Fixate the Lead Helix
With the lead in the correct position, fixate the lead in the following manner:
1. Attach the fixation tool to the terminal pin (Figure 1).
2. Apply adequate pressure to seat the distal electrode against the fixation site and slowly rotate the fixation tool
clockwise approximately 6 to 8 turns (1 second per rotation) to affix the distal electrode helix into the heart wall.
3. Do not release the fixation tool—hold it stationary.
4. Verify under fluoroscopy that the radiopaque markers are joined and the fixation helix is extended outside the
distal fluoroscopy marker (Figure 2).
Figure 2. Fluoroscopic markers illustrating appropriate retraction/extension
Markers not joined
Markers joined
Helix retracted
Helix extended
5. If the markers are not joined, 1 to 2 additional turns may be necessary.
CAUTION
: Minimize the number of turns. Excessive turns can cause damage to the lead, increased acute
thresholds, lead dislodgement and/or lead perforation.

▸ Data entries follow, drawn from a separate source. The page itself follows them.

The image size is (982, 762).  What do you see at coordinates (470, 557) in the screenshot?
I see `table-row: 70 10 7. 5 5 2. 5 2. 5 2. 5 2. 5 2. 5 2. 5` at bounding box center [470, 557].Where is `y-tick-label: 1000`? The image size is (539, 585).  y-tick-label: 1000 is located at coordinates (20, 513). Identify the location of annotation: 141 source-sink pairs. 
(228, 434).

6. Loosely hold the proximal end of the lead and release the fixation tool.
7. Remove the fixation tool by squeezing the handles of the tool together.
8. Carefully remove the stylet. Minimize manipulation of the lead to prevent dislodgement.

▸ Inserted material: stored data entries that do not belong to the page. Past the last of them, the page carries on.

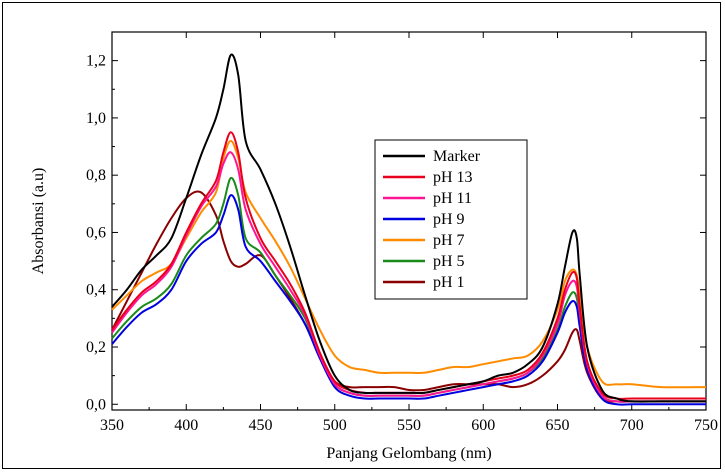 The height and width of the screenshot is (473, 725). What do you see at coordinates (457, 156) in the screenshot?
I see `legend-label: Marker` at bounding box center [457, 156].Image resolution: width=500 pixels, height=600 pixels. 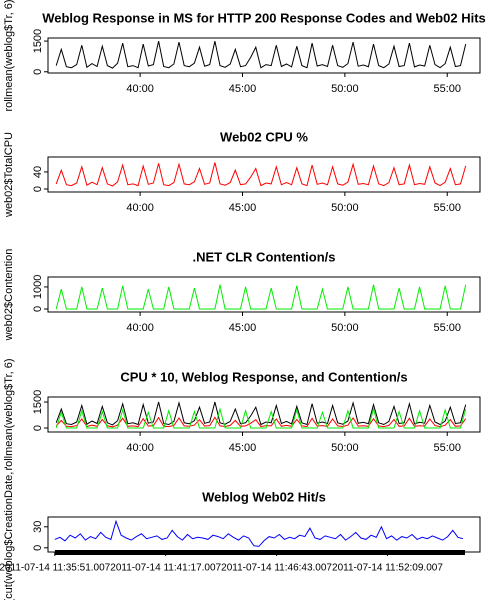 What do you see at coordinates (276, 568) in the screenshot?
I see `x-tick-label: 2011-07-14 11:46:43.007` at bounding box center [276, 568]. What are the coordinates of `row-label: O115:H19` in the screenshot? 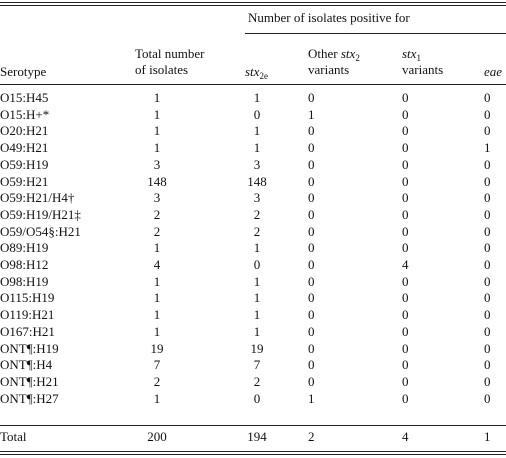 It's located at (28, 298).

9. Ensure sufficient lead slack is present to prevent dislodgement.
If the helix mechanism fails to function properly during implant, the following caution must be observed to avoid
possible tissue snagging when removing the lead:
CAUTION:
Do not use the lead if the helix cannot be retracted during implant. Continuous
counterclockwise
rotation of the lead body during lead removal is necessary to avoid inadvertent tissue trauma.
Counterclockwise lead rotation helps to prevent accidental fixation and releases the electrode helix if tissue
snagging has occurred.
Check for Lead Stability
After fixation, partially withdraw the stylet 8 to 10 cm. Check the stability of the lead using fluoroscopy. Do not tug on the lead.
If possible, have the patient cough or take several deep breaths. When electrode position is satisfactory, completely withdraw
the stylet.
CAUTION:
Should dislodgement occur, immediate medical care is required to resolve the electrode position
and minimize endocardial trauma.
Reposition the Lead
If lead repositioning is necessary,
•
Verify the stylet is fully inserted into the lead
•
Reattach the fixation tool and rotate the tool counterclockwise 6 to 8 turns to retract the helix. Do not over-rotate the
helix.
•
The use of fluoroscopy may help to verify that the helix is retracted and disengaged completely from the heart wall.
•
Reaffix the electrode using the positioning, fixation and checking for lead stability procedures described previously.